### DIRECTIONS
Go through the data below and return each line where the string "size" occurs.

═══ EXERCISE INPUT ═══

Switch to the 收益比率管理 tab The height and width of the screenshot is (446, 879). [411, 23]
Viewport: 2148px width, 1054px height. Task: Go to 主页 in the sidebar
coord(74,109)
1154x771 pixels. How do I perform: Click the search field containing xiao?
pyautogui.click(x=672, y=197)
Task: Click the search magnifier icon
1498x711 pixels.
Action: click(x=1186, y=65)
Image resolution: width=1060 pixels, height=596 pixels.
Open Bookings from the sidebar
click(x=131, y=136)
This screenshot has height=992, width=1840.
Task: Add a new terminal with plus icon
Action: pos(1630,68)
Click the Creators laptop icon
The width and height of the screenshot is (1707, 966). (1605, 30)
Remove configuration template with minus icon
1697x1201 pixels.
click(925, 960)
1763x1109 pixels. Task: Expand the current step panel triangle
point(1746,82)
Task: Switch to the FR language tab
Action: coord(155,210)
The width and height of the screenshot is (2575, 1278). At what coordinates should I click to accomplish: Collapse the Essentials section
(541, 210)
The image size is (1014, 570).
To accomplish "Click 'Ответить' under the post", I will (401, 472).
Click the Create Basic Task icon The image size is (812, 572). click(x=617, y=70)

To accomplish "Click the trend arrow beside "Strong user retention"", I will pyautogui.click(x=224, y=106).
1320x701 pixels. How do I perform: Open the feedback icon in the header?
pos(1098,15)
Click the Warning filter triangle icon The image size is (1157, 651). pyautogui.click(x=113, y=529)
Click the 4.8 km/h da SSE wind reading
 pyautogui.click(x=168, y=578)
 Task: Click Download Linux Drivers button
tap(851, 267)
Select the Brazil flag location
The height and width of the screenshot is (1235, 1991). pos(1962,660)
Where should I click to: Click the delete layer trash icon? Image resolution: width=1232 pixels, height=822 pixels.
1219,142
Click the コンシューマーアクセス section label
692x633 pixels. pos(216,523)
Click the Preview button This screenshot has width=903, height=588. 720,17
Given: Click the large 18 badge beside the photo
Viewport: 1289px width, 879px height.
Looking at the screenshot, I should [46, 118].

═══

### YOUR RESPONSE
The image size is (1014, 570).
Click the Create Basic Task icon The image size is (812, 572). click(x=617, y=70)
Click the Warning filter triangle icon The image size is (1157, 651). pyautogui.click(x=113, y=529)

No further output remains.